DISRUPTIVE Scottish start-up company IMERAI has developed a sensor which allows an Artificial Intelligence (A.I.) to understand the physical world around it.
The technology uses echolocation instead of light to receive images in a similar way to a bat which uses sound to understand its surroundings. The resulting picture appears without identifiable data so that privacy is protected.
Focusing initially on domestic applications, the breakthrough is essential for privacy in the home. However, the sensor’s applications are wide ranging, including facilitating social distancing in office buildings and supporting those with dementia and other assisted living needs.
IMERAI, based at the Edinburgh Business School Incubator, Heriot Watt University, has now attracted sufficient investment to build a full engineering team with the addition of five new roles.
Alex Bowen, a recent Heriot-Watt University graduate, founded IMERAI in 2018. He evolved the technology from his dissertation project into the business.
said: “To train and build an A.I. you need to teach it how to interpret
information which is most often described by a human. All A.I.s need
to constantly learn and adapt to understand the world like we do.
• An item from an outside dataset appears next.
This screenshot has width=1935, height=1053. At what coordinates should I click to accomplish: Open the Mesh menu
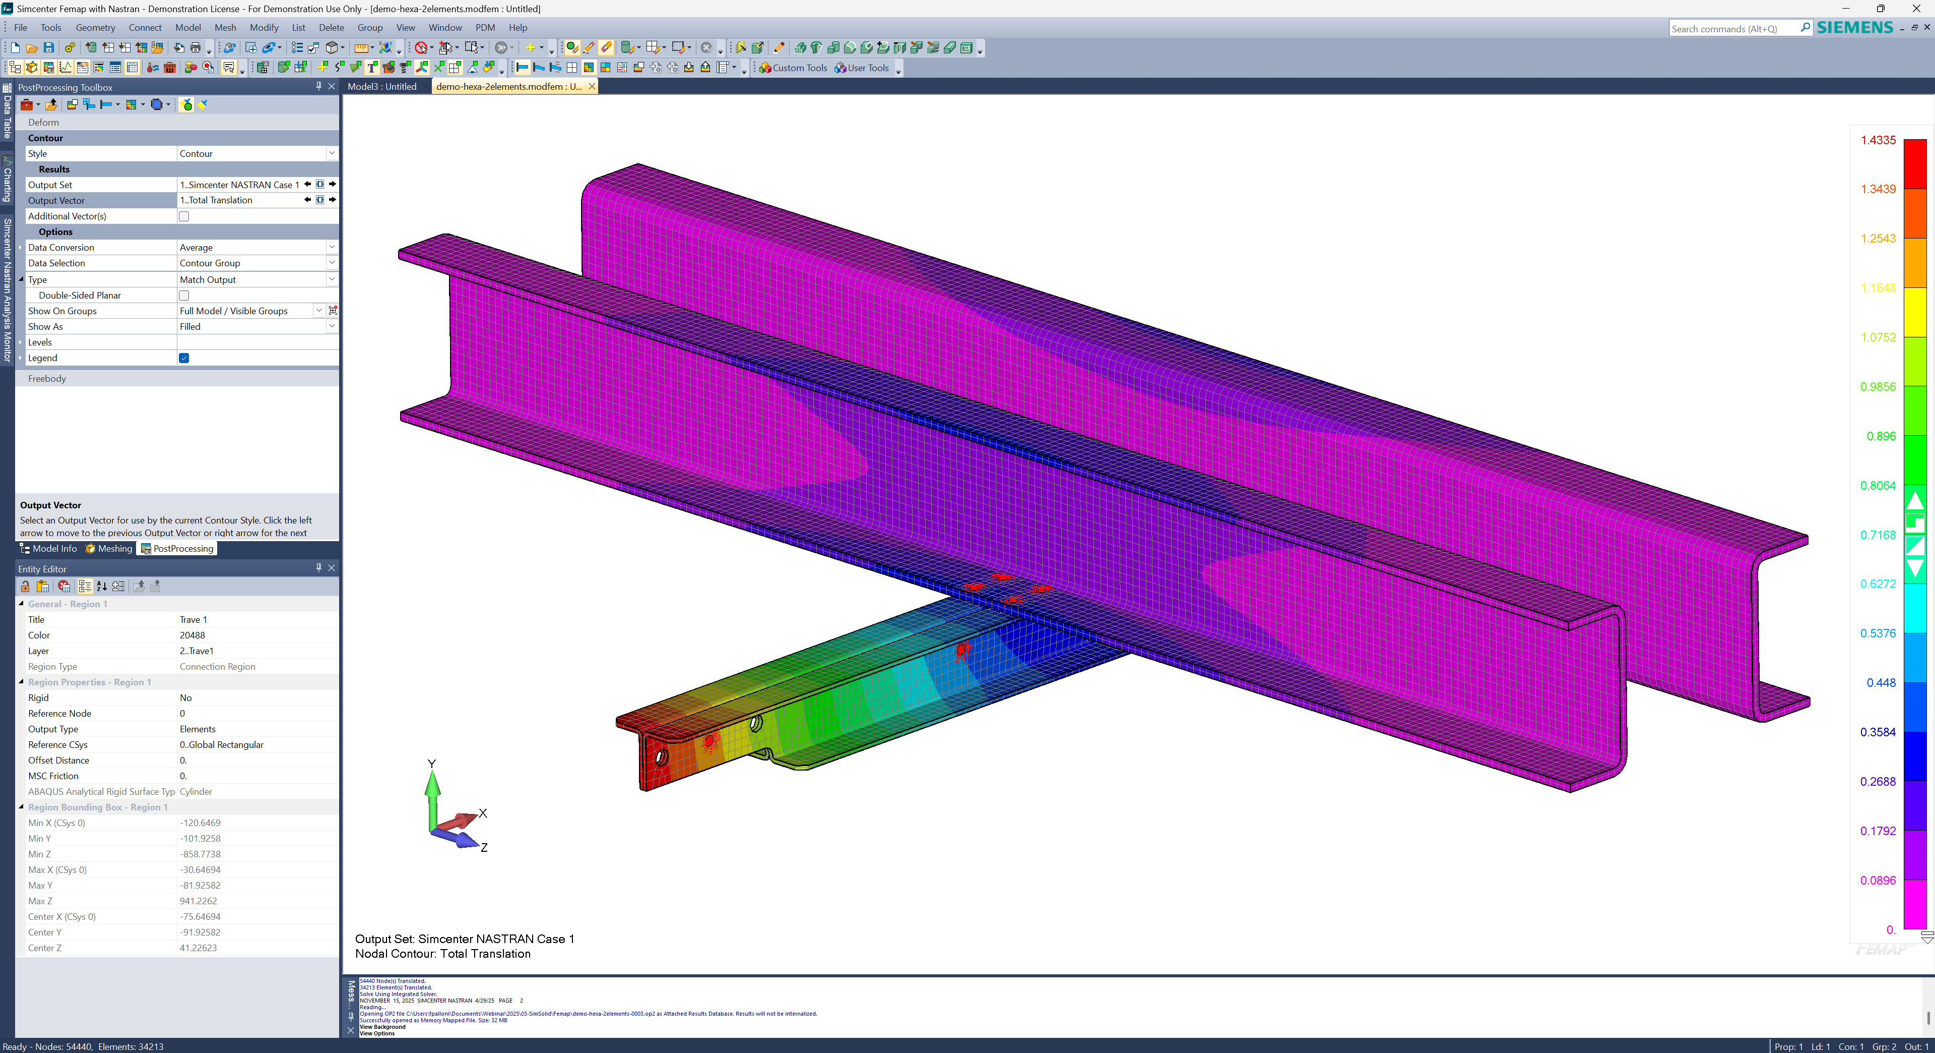pyautogui.click(x=225, y=28)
But
industry continues to face the challenge of how to teach A.I. about
what happens in people’s homes without invading users’ privacy from
human oversight or camera use.
“As with many problems, nature had the solution. In the wild, bats send out a screech and they listen for the echoes to understand distances and the location of physical objects. In this way, the bat can interpret its surroundings. Our sensors work in a similar way using echolocation to create a picture without any identifying data so that privacy is protected.
“This has widespread applications. As the UK debates how to ease lockdown measures safely, this type of technology could be used to count how many people are present in an office location and how far apart they are to aid with social distancing and infection control. For assisted living, this could be game-changing for dementia sufferers and others with assisted living needs, allowing their movements to be monitored and any deterioration to be picked up more quickly.”